With a little extra smarts, the drive could deal with ISAM tables as well as files and do processing inside the drive itself. Things like sorting and indexing tables in dBase II could be done in the drive itself while the computer was doing things like updating screens.
OTOH, on the Apple II, the drive was so deeply integrated into the computer that accelerator boards needed to slow down the clock back to 1MHz when IO operations were running. Even other versions of the 6502 would need to have the exact same timings if they wanted to be used by Apple.
The designers planned on using a shift register in the 6522 VIA chips to implement fast serial loading, but an undocumented bug in that chip forced them to fall back to the slow bit banging version that shipped
I don't know how many of you have seen a 1541 floppy drive in person either but it is massive, it's heavier and possibly bigger that an actual Commodore 64 and pretty expensive at the time too.
it's fun seeing c64 people on the defensive about it, a nice change from getting lectures from them about how their graphics were the pinnacle of 8-bit computing
Part of the size was the internal power supply. And that thing got hot, too. I used them at school, but at home only had the smaller 1541-II with an external power brick.
The Apple II disk drives, on the other hand, were not only cheap (Apple was different then!) and fast, but were powered by the ribbon cable connecting them to the computer.

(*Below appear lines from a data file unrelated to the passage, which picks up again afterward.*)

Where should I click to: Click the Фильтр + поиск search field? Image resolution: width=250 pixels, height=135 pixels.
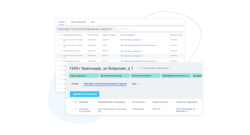[x=150, y=29]
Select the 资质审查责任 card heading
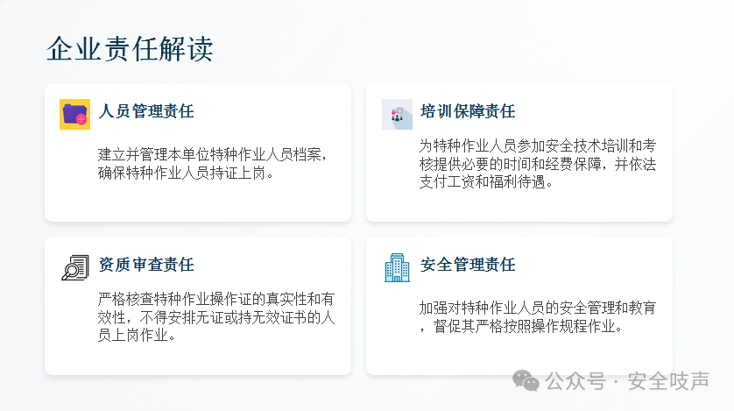The width and height of the screenshot is (734, 411). [x=146, y=264]
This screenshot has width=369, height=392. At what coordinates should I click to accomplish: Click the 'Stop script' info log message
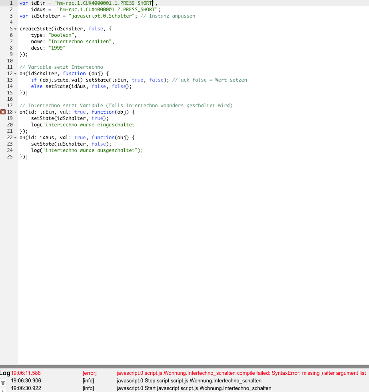click(189, 380)
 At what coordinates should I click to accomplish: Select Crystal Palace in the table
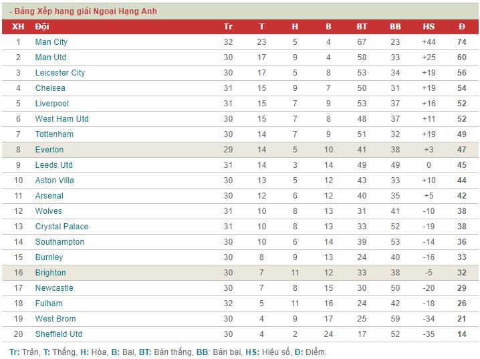pos(62,227)
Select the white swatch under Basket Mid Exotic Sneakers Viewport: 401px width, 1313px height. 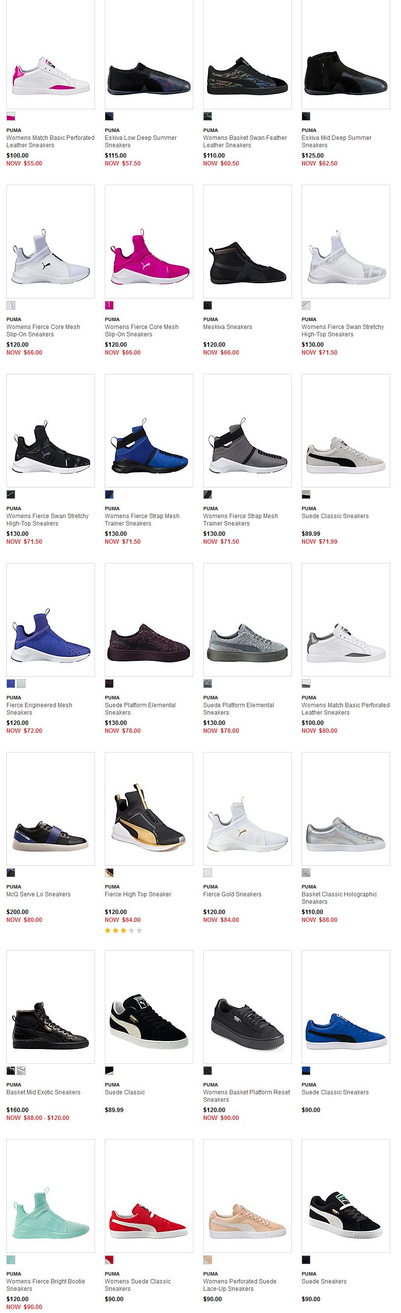point(21,1071)
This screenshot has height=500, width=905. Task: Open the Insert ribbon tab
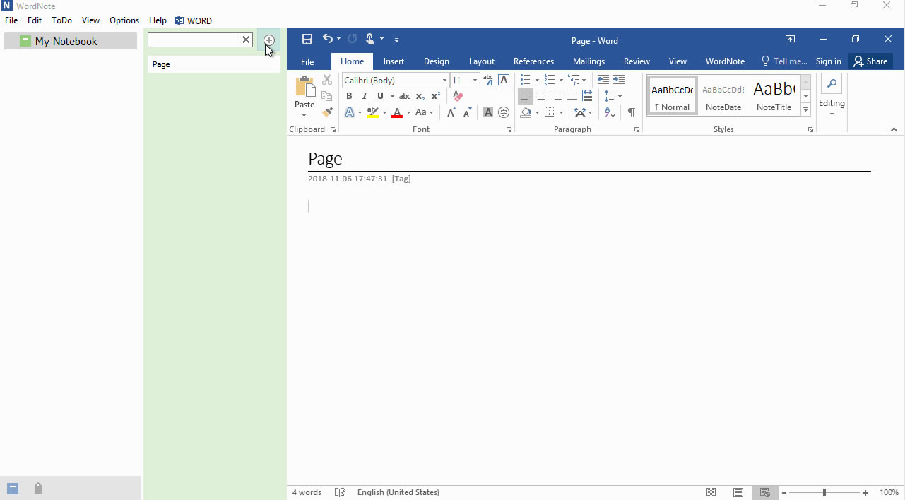pos(394,61)
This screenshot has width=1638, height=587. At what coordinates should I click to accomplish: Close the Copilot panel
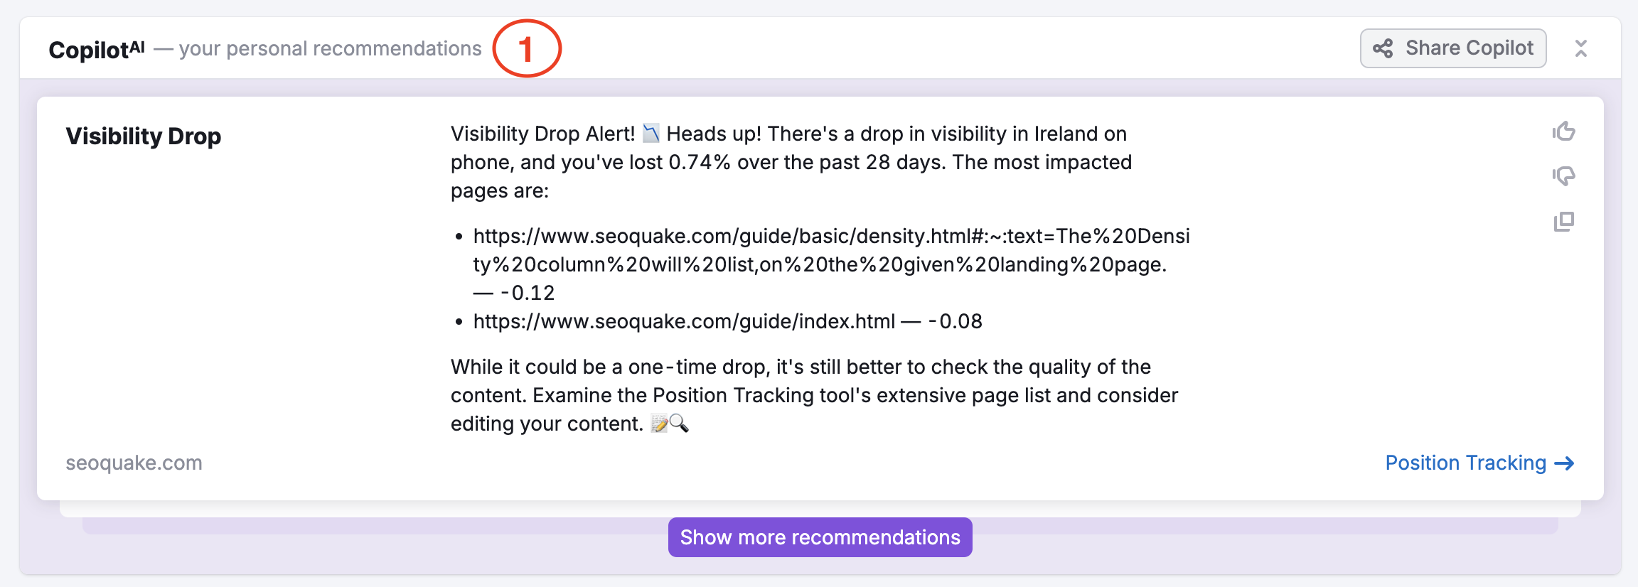(x=1582, y=48)
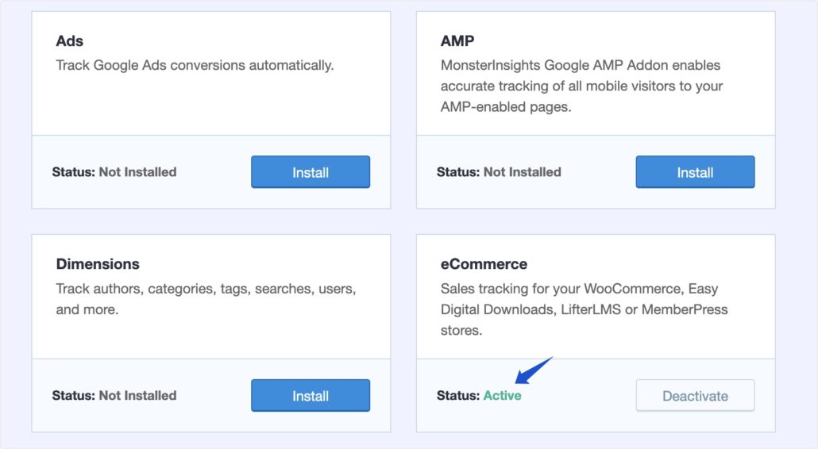
Task: Click Not Installed status in Dimensions card
Action: pyautogui.click(x=137, y=395)
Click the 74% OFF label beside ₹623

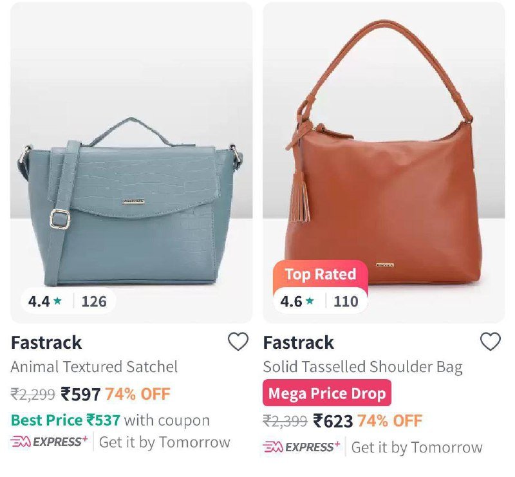coord(389,420)
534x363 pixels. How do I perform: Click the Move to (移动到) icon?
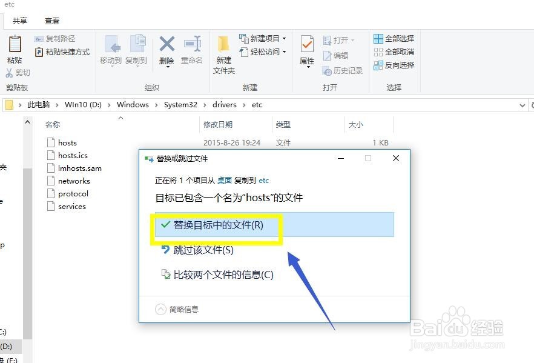(x=112, y=48)
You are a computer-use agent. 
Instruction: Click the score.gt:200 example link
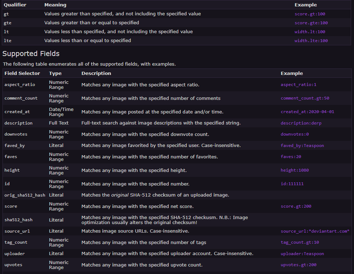tap(296, 207)
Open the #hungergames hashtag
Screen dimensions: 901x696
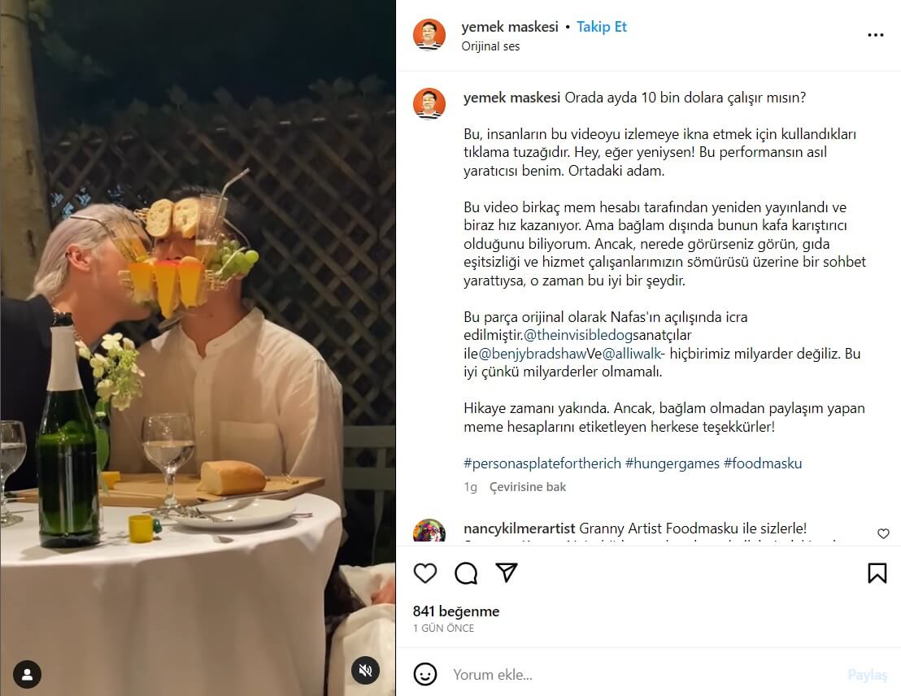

Oh its MUCH better than that. Commodore did this because they had incompetent management. They shipped earlier products (VIC-20, 1540) with hardware defective 6522, but:
- C64 shipped with 6526, fixed version of 6522 without shift register bug
- C64 is incompatible with 1540 anyway
They crippled C64 and its floppies _for no reason_.
It was not for no reason. When adding a screw hole in the motherboard so it could be mounted in the case, they accidentally removed the high speed wire, dooming the C64 to the same slow data speed of the VIC-20 with it's faulty VIA.